Problem to solve: Would you repeat exactly the part of the listing below that runs from the line containing "Write a Review [button] (196, 1599)" down to the line containing "[LinkedIn] (136, 2404)", inclusive, and nothing else?

Dataset excerpts:
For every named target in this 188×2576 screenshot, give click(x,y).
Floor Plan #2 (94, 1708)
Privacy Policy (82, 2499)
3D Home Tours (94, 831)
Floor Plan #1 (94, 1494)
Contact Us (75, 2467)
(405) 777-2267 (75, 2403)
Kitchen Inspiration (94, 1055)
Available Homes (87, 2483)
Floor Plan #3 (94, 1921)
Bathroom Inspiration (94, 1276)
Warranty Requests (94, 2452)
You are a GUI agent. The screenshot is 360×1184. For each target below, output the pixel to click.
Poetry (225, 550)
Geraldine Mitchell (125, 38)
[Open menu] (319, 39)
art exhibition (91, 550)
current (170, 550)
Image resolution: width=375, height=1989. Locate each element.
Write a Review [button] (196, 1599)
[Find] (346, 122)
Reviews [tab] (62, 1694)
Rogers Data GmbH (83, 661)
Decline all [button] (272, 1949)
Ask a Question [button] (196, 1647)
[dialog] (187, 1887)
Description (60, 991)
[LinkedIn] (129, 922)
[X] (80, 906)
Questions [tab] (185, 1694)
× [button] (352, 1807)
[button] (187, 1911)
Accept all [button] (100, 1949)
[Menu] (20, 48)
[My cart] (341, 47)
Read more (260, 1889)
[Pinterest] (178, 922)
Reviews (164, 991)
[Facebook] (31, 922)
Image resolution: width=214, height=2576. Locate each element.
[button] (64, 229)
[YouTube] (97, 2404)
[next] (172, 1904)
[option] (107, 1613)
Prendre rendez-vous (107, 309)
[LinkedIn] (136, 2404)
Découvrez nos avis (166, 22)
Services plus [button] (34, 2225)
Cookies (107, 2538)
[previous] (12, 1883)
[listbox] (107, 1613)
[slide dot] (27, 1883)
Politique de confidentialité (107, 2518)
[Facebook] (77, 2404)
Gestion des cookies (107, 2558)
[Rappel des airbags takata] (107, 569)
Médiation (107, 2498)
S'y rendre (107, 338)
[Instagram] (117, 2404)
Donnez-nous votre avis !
==
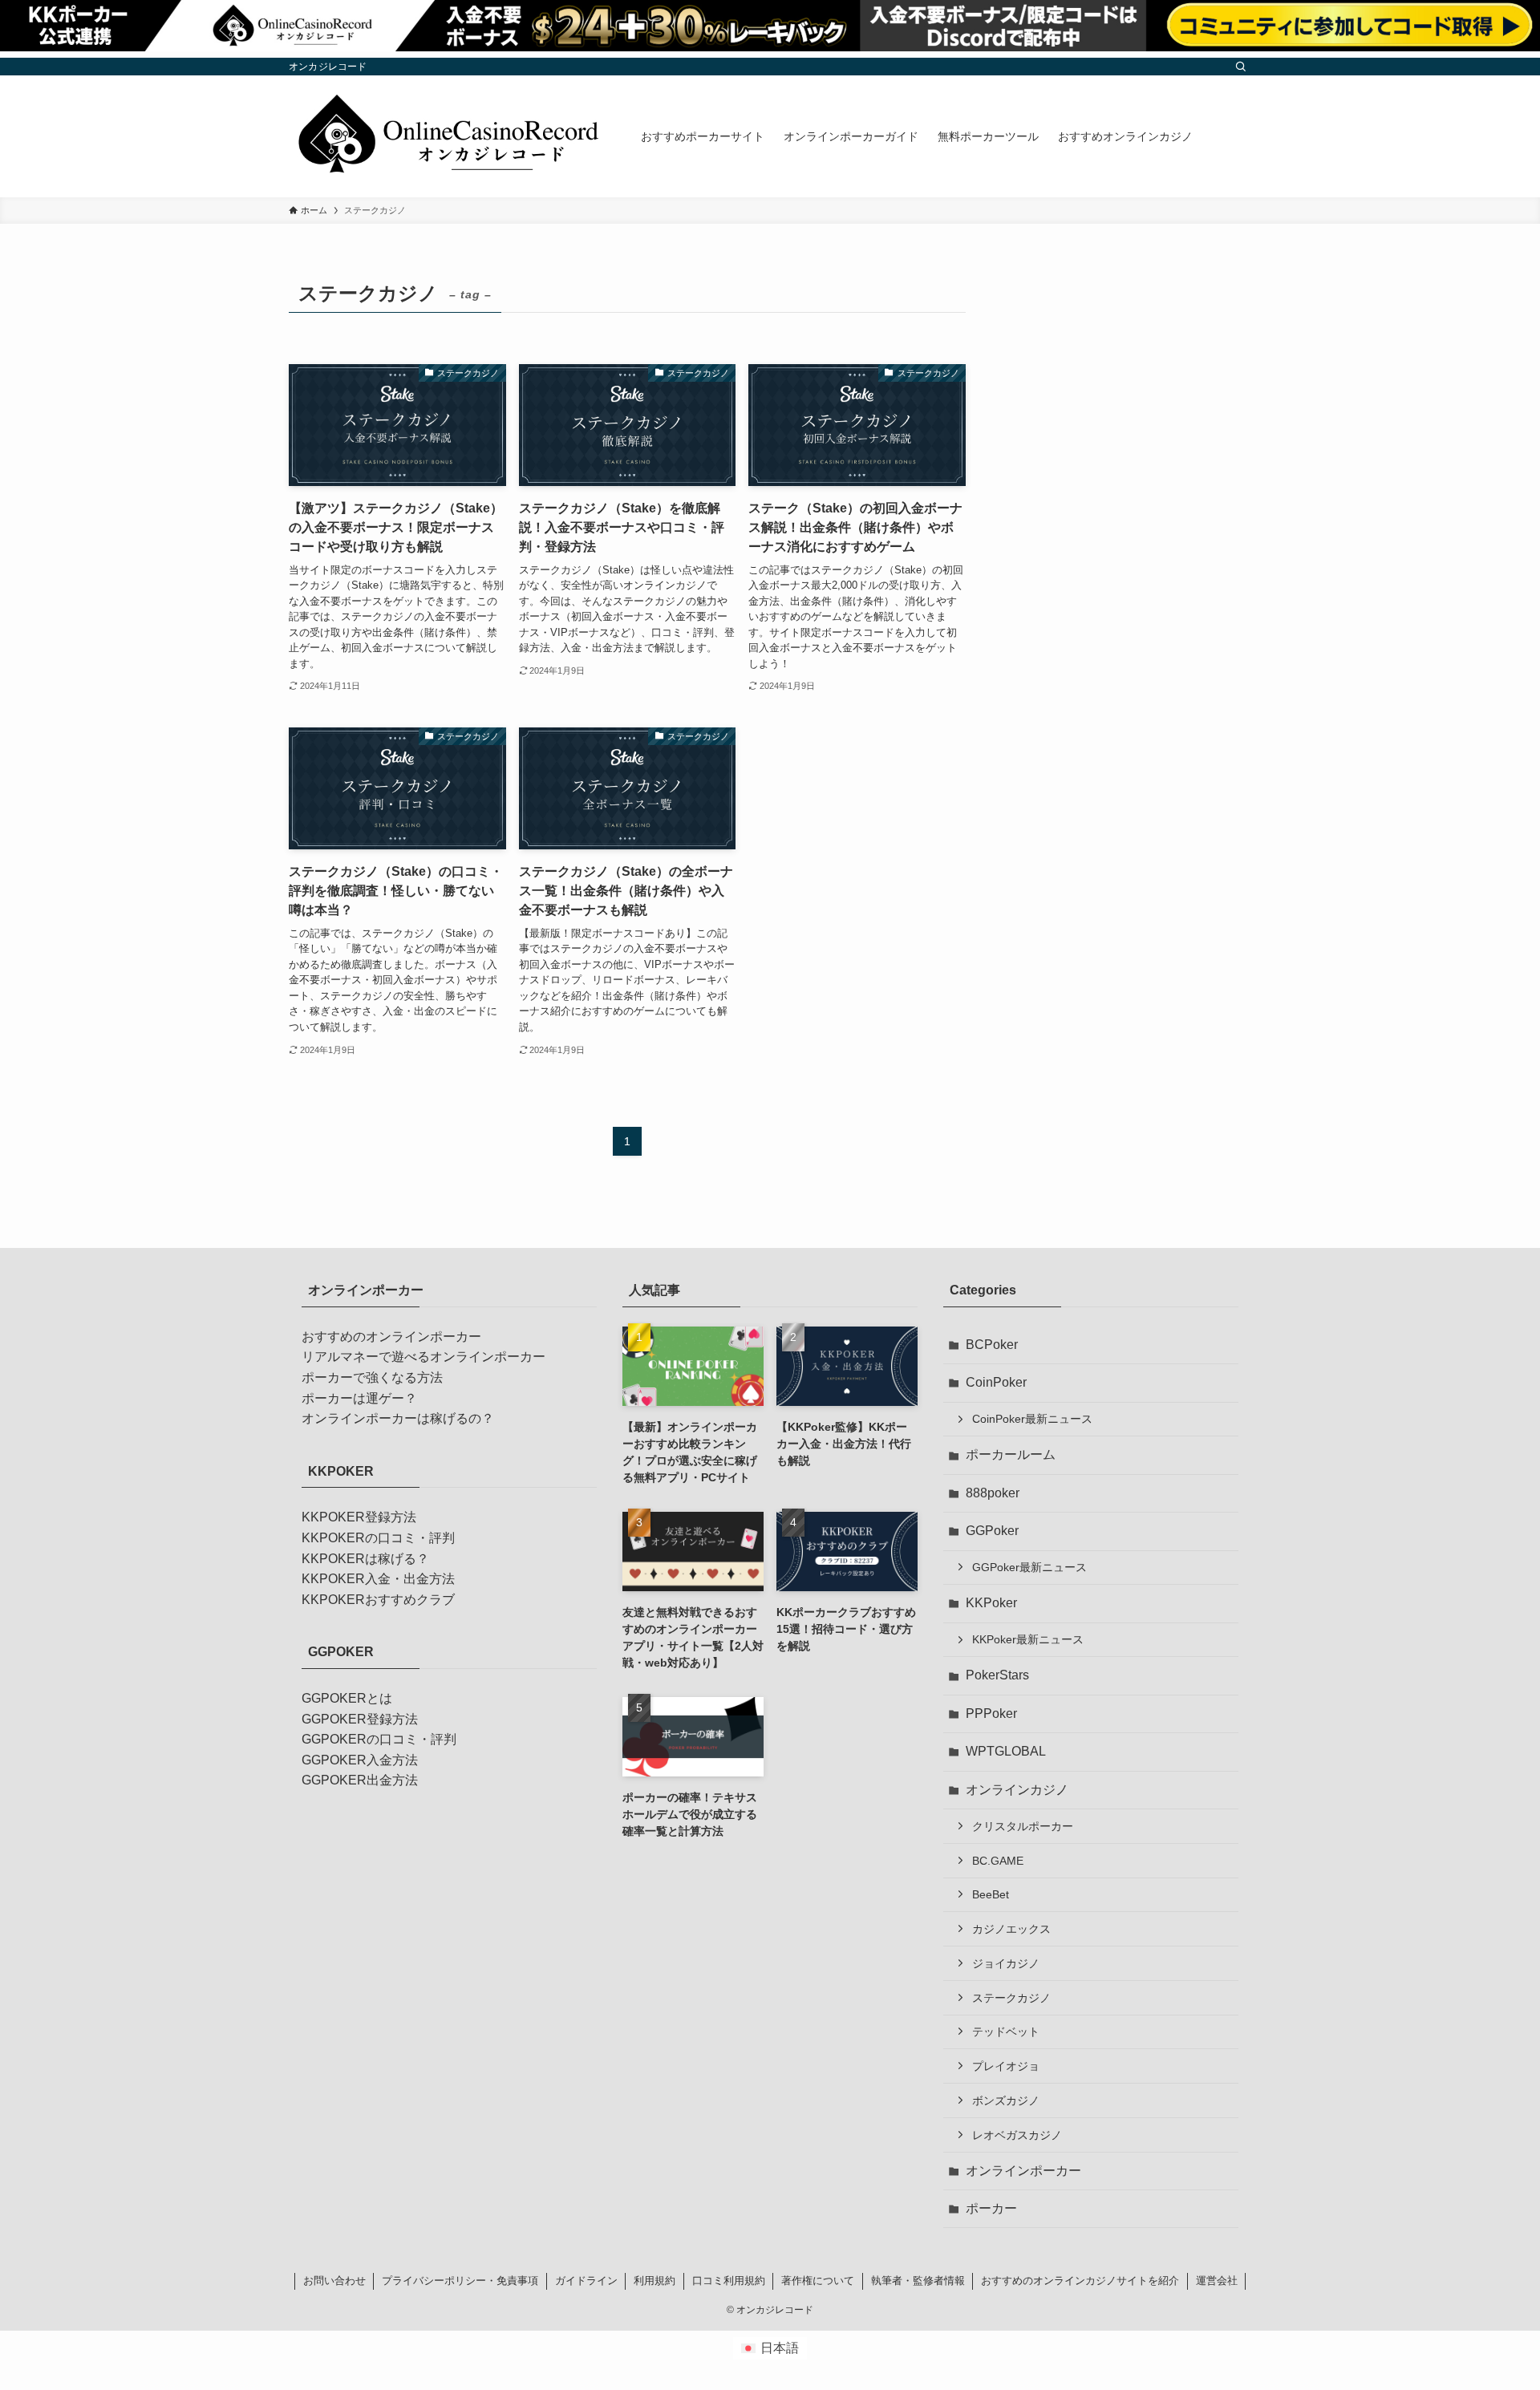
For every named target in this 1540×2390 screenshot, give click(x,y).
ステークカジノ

Solution to the exercise:
Write a Review [button] (196, 1599)
[Find] (346, 122)
Reviews [tab] (62, 1694)
Rogers Data GmbH (83, 661)
Decline all [button] (272, 1949)
Ask a Question [button] (196, 1647)
[dialog] (187, 1887)
Description (60, 991)
[LinkedIn] (129, 922)
[X] (80, 906)
Questions [tab] (185, 1694)
× [button] (352, 1807)
[button] (187, 1911)
Accept all [button] (100, 1949)
[Menu] (20, 48)
[My cart] (341, 47)
Read more (260, 1889)
[Pinterest] (178, 922)
Reviews (164, 991)
[Facebook] (31, 922)
Image resolution: width=214, height=2576. Locate each element.
[button] (64, 229)
[YouTube] (97, 2404)
[next] (172, 1904)
[option] (107, 1613)
Prendre rendez-vous (107, 309)
[LinkedIn] (136, 2404)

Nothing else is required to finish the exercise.